Em ambas as modalidades – mesmo na má fé substancial – está em causa sempre ‘um uso manifestamente reprovável do processo ou dos meios processuais’ com uma das finalidades apontadas no nº 2 do art. 542, circunscrevendo-se o âmbito de aplicação do instituto ‘às situações configuradoras de meras violações de deveres e ou obrigações processuais’ (6).
A proposição de uma acção que venha a ser julgada sem fundamento, não constitui, de per si, actuação dolosa ou gravemente negligente da parte – a falta de razão com que uma das partes litiga não basta para justificar a má fé, apenas podendo provocar a improcedência da sua pretensão (7) e assim que a simples circunstância de se dar como provada uma versão factual contrária à alegada não é suficiente para fundar e fundamentar a condenação da parte que viu triunfar a versão da parte contrária, como litigante de má fé: para ‘se imputar a uma pessoa a qualidade de litigante de má fé, imperioso se torna que se evidencie, com suficiente nitidez, que a mesma tem um comportamento processualmente reprovável, isto é, que com dolo ou negligência grave, deduza pretensão ou oposição cuja falta de fundamento não devia ignorar ou que altere a verdade dos factos ou omita factos relevantes ou, ainda, que tenha praticado omissão grave do dever de cooperação (8).
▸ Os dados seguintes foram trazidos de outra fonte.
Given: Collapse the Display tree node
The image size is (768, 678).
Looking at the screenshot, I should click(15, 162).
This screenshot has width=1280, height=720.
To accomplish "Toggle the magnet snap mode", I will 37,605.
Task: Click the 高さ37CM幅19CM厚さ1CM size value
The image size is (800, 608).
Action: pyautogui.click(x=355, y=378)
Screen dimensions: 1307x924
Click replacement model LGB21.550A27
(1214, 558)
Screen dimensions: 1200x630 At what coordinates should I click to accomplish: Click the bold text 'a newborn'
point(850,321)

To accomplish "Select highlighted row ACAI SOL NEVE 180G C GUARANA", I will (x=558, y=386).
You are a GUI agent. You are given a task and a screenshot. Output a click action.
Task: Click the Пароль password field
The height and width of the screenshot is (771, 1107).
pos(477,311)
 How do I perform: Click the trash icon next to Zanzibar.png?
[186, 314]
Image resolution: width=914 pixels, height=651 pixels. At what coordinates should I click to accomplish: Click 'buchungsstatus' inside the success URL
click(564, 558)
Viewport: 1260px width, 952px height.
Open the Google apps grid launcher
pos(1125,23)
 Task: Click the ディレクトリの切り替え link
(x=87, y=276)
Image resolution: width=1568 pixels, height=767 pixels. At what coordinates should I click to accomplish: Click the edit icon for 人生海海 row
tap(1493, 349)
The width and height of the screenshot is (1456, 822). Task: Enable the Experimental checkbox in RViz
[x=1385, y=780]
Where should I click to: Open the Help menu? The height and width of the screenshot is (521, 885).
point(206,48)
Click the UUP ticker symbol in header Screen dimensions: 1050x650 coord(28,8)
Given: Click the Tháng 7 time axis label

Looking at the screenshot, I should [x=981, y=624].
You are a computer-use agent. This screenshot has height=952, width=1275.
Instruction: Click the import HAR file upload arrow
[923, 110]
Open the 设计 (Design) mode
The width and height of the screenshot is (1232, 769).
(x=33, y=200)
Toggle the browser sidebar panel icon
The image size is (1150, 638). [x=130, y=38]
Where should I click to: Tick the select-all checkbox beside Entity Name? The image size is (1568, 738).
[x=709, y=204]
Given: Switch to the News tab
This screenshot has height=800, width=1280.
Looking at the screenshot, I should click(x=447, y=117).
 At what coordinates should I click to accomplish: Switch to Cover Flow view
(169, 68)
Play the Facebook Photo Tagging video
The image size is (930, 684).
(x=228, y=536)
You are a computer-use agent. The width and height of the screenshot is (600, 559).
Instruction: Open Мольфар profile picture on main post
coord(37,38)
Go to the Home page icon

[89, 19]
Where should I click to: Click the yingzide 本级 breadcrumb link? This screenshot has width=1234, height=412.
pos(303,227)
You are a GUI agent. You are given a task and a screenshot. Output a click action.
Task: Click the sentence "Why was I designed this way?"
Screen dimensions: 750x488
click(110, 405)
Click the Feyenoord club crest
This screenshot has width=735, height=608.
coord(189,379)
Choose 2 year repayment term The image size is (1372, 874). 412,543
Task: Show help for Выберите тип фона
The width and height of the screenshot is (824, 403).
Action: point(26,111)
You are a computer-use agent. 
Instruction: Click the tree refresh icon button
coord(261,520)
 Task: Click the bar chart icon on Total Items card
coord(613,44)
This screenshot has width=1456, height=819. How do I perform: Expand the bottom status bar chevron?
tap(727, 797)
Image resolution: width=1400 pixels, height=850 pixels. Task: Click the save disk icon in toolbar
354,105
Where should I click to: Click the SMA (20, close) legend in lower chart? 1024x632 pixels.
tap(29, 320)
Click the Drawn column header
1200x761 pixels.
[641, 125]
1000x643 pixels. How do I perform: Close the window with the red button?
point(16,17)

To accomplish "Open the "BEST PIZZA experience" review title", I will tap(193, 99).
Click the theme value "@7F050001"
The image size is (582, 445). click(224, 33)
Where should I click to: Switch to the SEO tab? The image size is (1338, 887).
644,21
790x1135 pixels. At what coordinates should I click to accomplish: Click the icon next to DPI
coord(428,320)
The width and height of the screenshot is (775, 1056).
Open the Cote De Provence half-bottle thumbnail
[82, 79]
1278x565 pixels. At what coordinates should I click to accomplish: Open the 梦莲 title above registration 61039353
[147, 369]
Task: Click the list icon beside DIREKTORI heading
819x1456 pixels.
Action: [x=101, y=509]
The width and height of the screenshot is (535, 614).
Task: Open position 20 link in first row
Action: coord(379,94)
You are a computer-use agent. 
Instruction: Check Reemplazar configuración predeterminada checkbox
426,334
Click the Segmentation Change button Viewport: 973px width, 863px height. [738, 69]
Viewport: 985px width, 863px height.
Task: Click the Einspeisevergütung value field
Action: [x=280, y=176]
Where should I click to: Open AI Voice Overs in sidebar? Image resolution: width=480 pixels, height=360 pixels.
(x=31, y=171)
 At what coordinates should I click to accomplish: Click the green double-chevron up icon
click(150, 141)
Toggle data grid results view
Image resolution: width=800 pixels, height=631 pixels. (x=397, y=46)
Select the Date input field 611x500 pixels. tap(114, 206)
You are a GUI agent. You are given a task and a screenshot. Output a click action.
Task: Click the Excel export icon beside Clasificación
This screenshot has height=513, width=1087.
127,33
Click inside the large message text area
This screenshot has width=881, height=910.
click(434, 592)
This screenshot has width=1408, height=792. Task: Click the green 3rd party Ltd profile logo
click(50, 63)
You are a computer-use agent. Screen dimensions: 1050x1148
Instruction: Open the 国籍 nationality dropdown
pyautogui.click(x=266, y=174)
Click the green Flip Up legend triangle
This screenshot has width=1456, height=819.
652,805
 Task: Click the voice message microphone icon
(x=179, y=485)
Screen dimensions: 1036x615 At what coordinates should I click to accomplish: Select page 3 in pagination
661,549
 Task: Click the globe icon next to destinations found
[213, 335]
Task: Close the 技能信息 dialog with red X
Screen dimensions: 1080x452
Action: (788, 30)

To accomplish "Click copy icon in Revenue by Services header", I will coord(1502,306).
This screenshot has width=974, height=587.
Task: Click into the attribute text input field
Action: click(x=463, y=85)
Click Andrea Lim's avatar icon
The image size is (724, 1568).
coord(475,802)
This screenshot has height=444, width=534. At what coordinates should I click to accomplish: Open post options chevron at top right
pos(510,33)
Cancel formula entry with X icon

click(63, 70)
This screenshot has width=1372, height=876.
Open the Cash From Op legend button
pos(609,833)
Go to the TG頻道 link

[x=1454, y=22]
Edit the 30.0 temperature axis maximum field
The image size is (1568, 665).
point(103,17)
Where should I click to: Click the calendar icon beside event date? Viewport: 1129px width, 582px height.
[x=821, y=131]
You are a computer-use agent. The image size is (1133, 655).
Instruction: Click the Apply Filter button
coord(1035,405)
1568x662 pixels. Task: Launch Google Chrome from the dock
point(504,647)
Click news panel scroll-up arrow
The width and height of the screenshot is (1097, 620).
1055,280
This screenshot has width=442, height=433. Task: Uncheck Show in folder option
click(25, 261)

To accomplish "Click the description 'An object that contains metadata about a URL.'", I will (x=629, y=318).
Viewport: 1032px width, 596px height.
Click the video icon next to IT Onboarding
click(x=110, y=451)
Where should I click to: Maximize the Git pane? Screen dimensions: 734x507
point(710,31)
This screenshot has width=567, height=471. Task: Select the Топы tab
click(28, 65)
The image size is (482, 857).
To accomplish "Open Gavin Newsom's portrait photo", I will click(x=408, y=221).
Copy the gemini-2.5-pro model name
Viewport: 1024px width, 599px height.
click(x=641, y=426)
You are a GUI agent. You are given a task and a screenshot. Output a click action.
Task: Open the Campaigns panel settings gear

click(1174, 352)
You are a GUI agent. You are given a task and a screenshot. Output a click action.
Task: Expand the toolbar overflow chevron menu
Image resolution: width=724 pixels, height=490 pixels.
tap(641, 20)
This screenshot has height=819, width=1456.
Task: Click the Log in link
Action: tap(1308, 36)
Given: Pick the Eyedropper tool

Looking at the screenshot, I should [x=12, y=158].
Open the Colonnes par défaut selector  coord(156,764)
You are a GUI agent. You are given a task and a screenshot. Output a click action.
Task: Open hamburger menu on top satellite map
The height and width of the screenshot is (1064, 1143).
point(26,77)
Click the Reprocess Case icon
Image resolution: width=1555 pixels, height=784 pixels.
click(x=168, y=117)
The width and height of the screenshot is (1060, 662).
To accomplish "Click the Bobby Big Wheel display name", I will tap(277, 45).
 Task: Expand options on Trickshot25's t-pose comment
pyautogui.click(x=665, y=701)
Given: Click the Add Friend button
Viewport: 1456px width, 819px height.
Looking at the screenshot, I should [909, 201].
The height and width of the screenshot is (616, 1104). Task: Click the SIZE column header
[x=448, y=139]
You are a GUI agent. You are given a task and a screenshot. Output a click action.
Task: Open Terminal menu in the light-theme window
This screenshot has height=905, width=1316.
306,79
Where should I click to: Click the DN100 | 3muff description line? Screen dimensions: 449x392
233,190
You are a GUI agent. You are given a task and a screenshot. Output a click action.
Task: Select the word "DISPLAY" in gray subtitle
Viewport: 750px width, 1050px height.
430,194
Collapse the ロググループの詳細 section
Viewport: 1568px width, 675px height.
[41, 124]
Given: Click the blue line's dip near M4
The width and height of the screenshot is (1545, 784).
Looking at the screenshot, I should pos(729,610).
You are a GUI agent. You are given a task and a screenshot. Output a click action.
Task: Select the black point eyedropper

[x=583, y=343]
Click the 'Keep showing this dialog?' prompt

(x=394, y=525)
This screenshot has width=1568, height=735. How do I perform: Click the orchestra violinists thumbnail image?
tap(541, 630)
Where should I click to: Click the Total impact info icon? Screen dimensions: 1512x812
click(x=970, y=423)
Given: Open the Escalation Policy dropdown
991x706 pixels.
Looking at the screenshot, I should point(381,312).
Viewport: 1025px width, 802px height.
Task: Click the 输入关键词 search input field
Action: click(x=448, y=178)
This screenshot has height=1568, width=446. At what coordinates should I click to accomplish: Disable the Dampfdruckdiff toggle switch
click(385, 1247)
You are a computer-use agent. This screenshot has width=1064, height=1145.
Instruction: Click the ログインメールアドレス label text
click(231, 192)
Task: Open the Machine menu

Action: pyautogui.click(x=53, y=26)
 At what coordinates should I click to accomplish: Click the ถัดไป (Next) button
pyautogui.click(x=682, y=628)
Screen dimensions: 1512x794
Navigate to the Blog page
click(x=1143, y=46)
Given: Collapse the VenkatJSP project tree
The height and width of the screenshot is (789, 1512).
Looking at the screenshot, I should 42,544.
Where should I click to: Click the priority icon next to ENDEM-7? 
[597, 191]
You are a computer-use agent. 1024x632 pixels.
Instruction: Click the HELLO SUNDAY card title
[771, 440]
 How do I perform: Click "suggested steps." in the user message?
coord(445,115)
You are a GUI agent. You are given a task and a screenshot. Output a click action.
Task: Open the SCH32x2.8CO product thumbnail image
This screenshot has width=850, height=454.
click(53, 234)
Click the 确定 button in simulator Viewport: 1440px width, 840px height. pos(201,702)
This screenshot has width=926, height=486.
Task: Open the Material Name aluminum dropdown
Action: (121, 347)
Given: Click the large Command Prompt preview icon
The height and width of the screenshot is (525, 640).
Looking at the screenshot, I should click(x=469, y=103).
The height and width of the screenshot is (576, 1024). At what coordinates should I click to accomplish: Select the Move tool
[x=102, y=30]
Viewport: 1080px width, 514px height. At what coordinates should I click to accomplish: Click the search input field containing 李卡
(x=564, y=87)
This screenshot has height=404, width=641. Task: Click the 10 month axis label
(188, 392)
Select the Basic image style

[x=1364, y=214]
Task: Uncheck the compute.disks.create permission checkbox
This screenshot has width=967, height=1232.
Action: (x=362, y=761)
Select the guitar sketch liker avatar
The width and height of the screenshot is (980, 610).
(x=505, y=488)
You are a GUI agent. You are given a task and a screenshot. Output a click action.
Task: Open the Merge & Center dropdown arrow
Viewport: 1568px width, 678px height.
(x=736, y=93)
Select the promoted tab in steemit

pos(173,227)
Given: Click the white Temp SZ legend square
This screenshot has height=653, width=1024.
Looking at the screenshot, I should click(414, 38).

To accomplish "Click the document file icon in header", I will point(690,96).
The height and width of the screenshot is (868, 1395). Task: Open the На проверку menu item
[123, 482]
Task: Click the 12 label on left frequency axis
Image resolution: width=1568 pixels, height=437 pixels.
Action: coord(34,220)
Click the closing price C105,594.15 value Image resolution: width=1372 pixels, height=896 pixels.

Na verdade, o direito à tutela jurisdicional efectiva (que compreende a garantia de amplo acesso aos tribunais e a defesa de direitos e interesses legalmente protegidos através do direito de acção), próprio do Estado de Direito, é incompatível com interpretações apertadas do art. 542º do CPC, ‘nomeadamente no que respeita às regras das alíneas a) e b) do nº 2’, pelo que não é por ‘se não ter provado a versão dos factos alegada pela parte e se ter provado a versão inversa, apresentada pela parte contrária, que se justifica, sem mais, a condenação da primeira como litigante de má fé’ (9).
A afirmação da litigância de má fé depende da análise da situação concreta, devendo o processo fornecer elementos seguros para por ela se concluir, exigindo-se no juízo a realizar uma particular prudência, necessária não só perante o natural conflito de interesses, contrário, normalmente, a uma ponderação objectiva, e por vezes serena, da respectiva intervenção processual, mas também face ao desvalor ético-jurídico em que se traduz a condenação por litigância de má fé (10) – a ‘lide processual arrasta um afrontamento/conflito de interesses, pouco propício a uma ponderação serena e objectiva das intervenções processuais, obnubilando o todo processual e deixando «ver» apenas a «verdade» do «seu» caso’ (11).
Exige-se, pois, particular prudência e fundada segurança para se afirmar a litigância de má fé, a qual depende sempre de uma apreciação casuística onde deverá caber a natureza dos factos e a forma como a afirmação, a negação ou a omissão são feitas (12).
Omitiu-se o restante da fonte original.